Effect of Fe Doping on Layered GdBa0.5Sr0.5Co2O5+delta Perovskite Cathodes for Intermediate Temperature Solid Oxide Fuel Cells

Abstract

Layered perovskite cathode materials have received considerable attention for intermediate temperature solid oxide fuel cells (IT-SOFCs) because of their fast oxygen ion diffusion through pore channels and high catalytic activity toward the oxygen reduction reaction (ORR) at low temperatures. In this study, we have investigated the effects of Fe substitution for the Co site on electrical and electrochemical properties of a layered perovskite, GdBa0.5Sr0.5Co2-xFexO5+delta (x=0, 0.5, and 1.0), as a cathode material for IT-SOFCs.
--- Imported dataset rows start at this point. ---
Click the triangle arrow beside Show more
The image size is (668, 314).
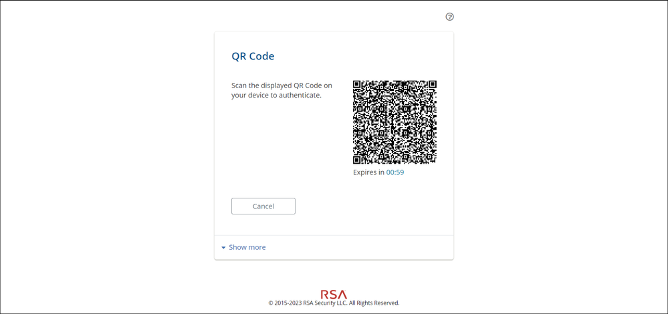[223, 248]
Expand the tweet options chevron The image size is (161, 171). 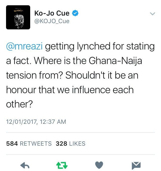[152, 14]

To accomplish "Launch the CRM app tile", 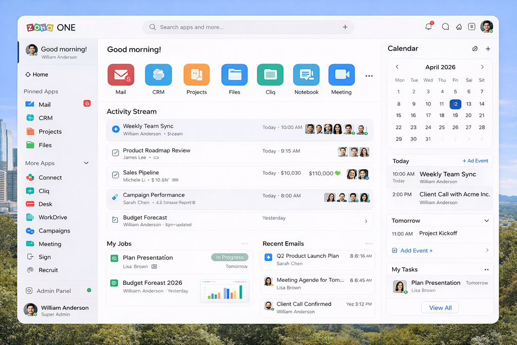I will pos(158,75).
Furthermore, electrochemical properties of GdBa0.5Sr0.5CoFeO5+delta-yGDC (y=0, 20, 40, and 50 wt%) cathodes were evaluated to determine the optimized cell performance. At a given temperature, the electrical conductivity and the area-specific resistances (ASRs) of GdBa0.5Sr0.5Co2-x FexO5+delta decrease with Fe content. The lowest ASR of 0.067 Omega center dot cm(2) was obtained at 873K for the GdBa0.5Sr0.5CoFeO5+delta. The GdBa0.5Sr0.5CoFeO5+delta composite with 40 wt% GDC was identified as an optimum cathode material, showing the highest maximum power density (1.31 W/cm(2)) at 873 K, and other samples also showed high power density over 1.00 W/cm(2).